Update the items below by changing every "GUI agent" to "interface agent", keeping everything else the same.

Begin Information supplied

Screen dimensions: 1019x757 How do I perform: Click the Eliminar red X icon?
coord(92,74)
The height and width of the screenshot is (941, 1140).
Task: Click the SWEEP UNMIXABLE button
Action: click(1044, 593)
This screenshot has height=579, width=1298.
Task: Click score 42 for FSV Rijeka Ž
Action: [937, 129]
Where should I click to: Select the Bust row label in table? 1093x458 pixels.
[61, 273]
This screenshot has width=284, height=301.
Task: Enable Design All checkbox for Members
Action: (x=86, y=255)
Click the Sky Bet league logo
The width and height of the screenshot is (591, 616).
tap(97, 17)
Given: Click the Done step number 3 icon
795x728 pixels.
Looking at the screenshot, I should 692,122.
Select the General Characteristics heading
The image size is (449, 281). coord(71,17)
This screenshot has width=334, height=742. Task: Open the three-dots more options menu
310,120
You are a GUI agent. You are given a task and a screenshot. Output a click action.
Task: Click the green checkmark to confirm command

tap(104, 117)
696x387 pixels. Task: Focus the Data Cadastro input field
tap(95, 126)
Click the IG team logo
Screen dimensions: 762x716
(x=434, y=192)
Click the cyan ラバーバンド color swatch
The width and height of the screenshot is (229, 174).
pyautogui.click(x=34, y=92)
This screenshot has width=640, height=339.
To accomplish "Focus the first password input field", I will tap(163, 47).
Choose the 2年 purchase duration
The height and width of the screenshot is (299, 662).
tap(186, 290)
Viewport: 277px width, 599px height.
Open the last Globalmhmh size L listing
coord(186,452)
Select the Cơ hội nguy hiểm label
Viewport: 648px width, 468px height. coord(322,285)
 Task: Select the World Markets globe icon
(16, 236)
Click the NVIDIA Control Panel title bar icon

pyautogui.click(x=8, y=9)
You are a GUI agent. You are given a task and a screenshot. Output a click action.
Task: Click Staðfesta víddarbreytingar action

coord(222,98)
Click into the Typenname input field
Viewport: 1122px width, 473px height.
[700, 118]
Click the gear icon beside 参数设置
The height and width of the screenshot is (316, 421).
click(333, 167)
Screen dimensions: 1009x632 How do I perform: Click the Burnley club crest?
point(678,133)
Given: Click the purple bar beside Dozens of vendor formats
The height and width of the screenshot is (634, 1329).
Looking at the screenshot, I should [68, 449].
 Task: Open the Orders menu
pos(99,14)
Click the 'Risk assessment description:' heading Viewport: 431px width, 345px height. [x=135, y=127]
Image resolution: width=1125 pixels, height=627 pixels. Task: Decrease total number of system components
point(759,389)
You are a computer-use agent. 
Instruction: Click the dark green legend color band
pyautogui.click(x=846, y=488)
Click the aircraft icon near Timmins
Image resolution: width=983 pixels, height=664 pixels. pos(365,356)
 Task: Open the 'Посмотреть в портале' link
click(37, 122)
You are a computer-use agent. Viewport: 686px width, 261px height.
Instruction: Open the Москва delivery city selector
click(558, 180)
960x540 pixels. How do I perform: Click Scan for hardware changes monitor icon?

End Information supplied

*Exercise response:*
Screen dimensions: 1019x757 How do I perform: Click the Eliminar red X icon?
coord(92,74)
The height and width of the screenshot is (941, 1140).
Task: Click the SWEEP UNMIXABLE button
Action: click(1044, 593)
This screenshot has height=579, width=1298.
Task: Click score 42 for FSV Rijeka Ž
Action: [937, 129]
Where should I click to: Select the Bust row label in table? 1093x458 pixels.
[61, 273]
This screenshot has width=284, height=301.
Task: Enable Design All checkbox for Members
Action: (x=86, y=255)
Click the Sky Bet league logo
The width and height of the screenshot is (591, 616).
tap(97, 17)
Given: Click the Done step number 3 icon
795x728 pixels.
Looking at the screenshot, I should 692,122.
Select the General Characteristics heading
The image size is (449, 281). coord(71,17)
This screenshot has width=334, height=742. Task: Open the three-dots more options menu
310,120
You are a interface agent. You are given a task and a screenshot. Output a click action.
Task: Click the green checkmark to confirm command

tap(104, 117)
696x387 pixels. Task: Focus the Data Cadastro input field
tap(95, 126)
Click the IG team logo
Screen dimensions: 762x716
(x=434, y=192)
Click the cyan ラバーバンド color swatch
The width and height of the screenshot is (229, 174).
pyautogui.click(x=34, y=92)
This screenshot has width=640, height=339.
To accomplish "Focus the first password input field", I will tap(163, 47).
Choose the 2年 purchase duration
The height and width of the screenshot is (299, 662).
tap(186, 290)
Viewport: 277px width, 599px height.
Open the last Globalmhmh size L listing
coord(186,452)
Select the Cơ hội nguy hiểm label
Viewport: 648px width, 468px height. coord(322,285)
 Task: Select the World Markets globe icon
(16, 236)
Click the NVIDIA Control Panel title bar icon

pyautogui.click(x=8, y=9)
You are a interface agent. You are given a task and a screenshot. Output a click action.
Task: Click Staðfesta víddarbreytingar action

coord(222,98)
Click into the Typenname input field
Viewport: 1122px width, 473px height.
[700, 118]
Click the gear icon beside 参数设置
The height and width of the screenshot is (316, 421).
click(333, 167)
Screen dimensions: 1009x632 How do I perform: Click the Burnley club crest?
point(678,133)
Given: Click the purple bar beside Dozens of vendor formats
The height and width of the screenshot is (634, 1329).
Looking at the screenshot, I should [68, 449].
 Task: Open the Orders menu
pos(99,14)
Click the 'Risk assessment description:' heading Viewport: 431px width, 345px height. [x=135, y=127]
Image resolution: width=1125 pixels, height=627 pixels. Task: Decrease total number of system components
point(759,389)
You are a computer-use agent. 
Instruction: Click the dark green legend color band
pyautogui.click(x=846, y=488)
Click the aircraft icon near Timmins
Image resolution: width=983 pixels, height=664 pixels. pos(365,356)
 Task: Open the 'Посмотреть в портале' link
click(37, 122)
You are a computer-use agent. Viewport: 686px width, 261px height.
Instruction: Open the Москва delivery city selector
click(558, 180)
960x540 pixels. How do I perform: Click Scan for hardware changes monitor icon?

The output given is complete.